Solitaire
Dans l’une des pièces les plus petites et les plus humides du manoir, au premier étage de l’aile est, donnant sur un morceau de mur et un fragment de tour pareille à un minaret, avec des tourelles faussement crénelées, le vieil homme était assis, réfugié dans un coin, jouant aux cartes, les étalant l’une après l’autre sur la table devant lui, étudiant, sans expression, le message qui se trouvait enfin déployé sous ses yeux, visible et dépourvu de mystère. Puis il reniflait de mépris ou d’impatience, et rassemblait les cartes, pour les battre de nouveau.
Peu à peu, raconta-t-on aux enfants, leur grand-oncle Jean-Pierre s’adapterait au « monde extérieur », et à leur présence ; peut-être, avec le temps, leur permettrait-il d’entrer dans sa chambre (mais quelle pièce lugubre c’était, avec un plafond bas, des murs revêtus de boiseries sombres et une seule fenêtre ! – et il l’avait choisie lui-même), et les inviterait-il à jouer aux cartes avec lui ; mais pour l’instant ils devaient respecter son intimité et la dignité de son vieil âge, et ne pas l’espionner par le trou de la serrure, ni se bousculer dans le couloir en riant comme des petits fous.
Le grand-oncle Jean-Pierre était vieux, et après tout, il n’était pas en parfaite santé.
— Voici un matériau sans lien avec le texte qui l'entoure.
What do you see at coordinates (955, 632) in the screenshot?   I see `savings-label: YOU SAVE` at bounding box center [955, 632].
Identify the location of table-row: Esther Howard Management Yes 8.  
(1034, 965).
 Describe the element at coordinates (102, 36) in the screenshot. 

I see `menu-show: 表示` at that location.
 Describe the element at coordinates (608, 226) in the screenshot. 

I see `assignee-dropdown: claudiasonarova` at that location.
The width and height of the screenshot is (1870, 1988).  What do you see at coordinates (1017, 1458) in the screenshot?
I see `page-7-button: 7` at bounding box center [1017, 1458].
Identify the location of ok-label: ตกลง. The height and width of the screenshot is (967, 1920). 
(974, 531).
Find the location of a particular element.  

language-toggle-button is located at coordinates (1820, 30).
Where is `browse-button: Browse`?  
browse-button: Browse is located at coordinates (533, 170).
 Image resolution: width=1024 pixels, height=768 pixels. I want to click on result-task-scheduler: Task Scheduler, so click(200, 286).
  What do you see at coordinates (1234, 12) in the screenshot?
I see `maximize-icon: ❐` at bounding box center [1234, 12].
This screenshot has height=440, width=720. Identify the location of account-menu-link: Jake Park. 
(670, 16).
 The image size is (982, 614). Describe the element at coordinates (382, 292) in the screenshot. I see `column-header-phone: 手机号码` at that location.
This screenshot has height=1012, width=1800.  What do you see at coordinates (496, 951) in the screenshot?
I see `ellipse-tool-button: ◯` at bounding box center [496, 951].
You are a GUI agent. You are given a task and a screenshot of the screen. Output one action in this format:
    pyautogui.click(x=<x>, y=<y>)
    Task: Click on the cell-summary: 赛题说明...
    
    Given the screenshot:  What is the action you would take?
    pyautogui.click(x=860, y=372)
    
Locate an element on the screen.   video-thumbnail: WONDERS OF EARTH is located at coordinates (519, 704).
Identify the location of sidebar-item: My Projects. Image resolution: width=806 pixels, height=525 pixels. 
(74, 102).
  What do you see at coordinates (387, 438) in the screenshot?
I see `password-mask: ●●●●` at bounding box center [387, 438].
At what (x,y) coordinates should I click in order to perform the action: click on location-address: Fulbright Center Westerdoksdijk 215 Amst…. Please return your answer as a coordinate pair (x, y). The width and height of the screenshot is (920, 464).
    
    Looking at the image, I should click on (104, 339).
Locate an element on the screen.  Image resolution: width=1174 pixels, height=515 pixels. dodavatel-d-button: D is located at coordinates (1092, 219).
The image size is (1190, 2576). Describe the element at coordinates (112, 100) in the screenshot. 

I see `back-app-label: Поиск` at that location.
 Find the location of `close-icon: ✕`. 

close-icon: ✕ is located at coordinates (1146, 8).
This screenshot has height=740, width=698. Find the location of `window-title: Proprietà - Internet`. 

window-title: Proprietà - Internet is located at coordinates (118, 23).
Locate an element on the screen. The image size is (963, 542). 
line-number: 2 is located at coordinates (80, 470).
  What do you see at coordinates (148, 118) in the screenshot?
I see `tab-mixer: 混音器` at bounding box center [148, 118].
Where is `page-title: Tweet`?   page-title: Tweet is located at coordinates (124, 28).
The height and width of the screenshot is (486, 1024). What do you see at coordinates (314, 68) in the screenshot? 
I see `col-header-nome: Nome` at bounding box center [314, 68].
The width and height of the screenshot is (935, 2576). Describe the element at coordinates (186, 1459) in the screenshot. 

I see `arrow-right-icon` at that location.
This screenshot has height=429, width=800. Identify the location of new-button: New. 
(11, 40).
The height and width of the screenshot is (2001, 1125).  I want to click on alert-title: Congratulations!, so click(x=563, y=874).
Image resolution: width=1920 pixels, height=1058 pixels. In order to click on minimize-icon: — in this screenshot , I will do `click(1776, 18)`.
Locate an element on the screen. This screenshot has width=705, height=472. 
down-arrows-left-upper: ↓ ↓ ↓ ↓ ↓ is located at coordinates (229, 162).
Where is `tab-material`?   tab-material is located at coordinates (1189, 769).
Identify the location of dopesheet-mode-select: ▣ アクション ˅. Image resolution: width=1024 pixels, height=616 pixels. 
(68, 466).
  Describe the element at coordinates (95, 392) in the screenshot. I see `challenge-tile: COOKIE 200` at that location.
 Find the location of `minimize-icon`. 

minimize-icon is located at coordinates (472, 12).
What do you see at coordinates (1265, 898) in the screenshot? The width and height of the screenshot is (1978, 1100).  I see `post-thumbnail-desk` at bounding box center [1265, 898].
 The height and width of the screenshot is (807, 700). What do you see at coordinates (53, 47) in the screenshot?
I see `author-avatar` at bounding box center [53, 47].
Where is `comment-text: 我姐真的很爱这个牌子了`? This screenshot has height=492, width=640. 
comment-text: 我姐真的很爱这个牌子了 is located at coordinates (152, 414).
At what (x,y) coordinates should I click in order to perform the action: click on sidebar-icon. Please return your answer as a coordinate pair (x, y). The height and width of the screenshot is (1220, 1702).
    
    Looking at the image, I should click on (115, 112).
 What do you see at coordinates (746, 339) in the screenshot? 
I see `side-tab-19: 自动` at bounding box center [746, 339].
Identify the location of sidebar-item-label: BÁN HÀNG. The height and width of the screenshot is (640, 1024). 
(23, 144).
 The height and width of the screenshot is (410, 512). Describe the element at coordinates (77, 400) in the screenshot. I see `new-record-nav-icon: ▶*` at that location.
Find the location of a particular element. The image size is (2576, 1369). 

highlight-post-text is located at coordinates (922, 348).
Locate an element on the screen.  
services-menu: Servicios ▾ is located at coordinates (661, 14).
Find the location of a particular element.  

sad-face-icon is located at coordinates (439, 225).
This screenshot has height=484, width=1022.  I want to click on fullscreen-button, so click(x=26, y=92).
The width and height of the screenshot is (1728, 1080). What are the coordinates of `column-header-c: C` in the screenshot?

Les bruits soudains le faisaient sursauter. Il ne supportait pas que les chats galopent dans les couloirs – la vue de Nightshade, du pauvre Nightshade, lui répugnait totalement – il n’avait aucun appétit même pour les plats les plus savoureux que sa mère, Elvira, lui faisait préparer (il préférait une bouillie d’avoine très diluée et le pain
blanc grossier que mangeaient les domestiques, et il avait la curieuse habitude de saupoudrer presque tout de sucre – le rosbif, les pommes de terre, la laitue fraîche et les tomates) – il n’éprouvait (et cela parut à Leah plus étrange que tout le reste) aucun
intérêt pour les affaires de la famille.
Mais bien sûr il n’allait pas bien. Il toussait, reniflait, et crachait avec colère dans ses mouchoirs, il se plaignait de douleurs dans la poitrine et l’estomac, d’insomnie (car son lit était trop doux, et les draps trop propres le grattaient), et d’une impression de vertige chaque fois qu’il quittait sa chambre ou osait seulement regarder par la fenêtre. Le manoir des Bellefleur était un endroit horrible – d’une grandeur tellement inhumaine – il avait oublié combien il était grand : ah, quel spectacle terrifiant ! Quel esprit, mû par une convoitise immuable, avait eu l’idée de le créer ? Le château… le domaine… l’immensité obscure et mouvante du lac Noir… les milliers et les milliers d’hectares de terres sauvages… les montagnes dans le lointain : un spectacle terrifiant ; et au-delà, rampant de tous côtés, une horreur plus grande encore, cette entité que l’on évoque couramment comme le monde. Quel esprit dément, troublé par une convoitise innommable, avait eu l’idée de créer tout cela ?…
Jean-Pierre II renifla en signe de dérision, il battit, coupa, battit, coupa et distribua ses cartes, l’une après l’autre. Il préférait de beaucoup son jeu.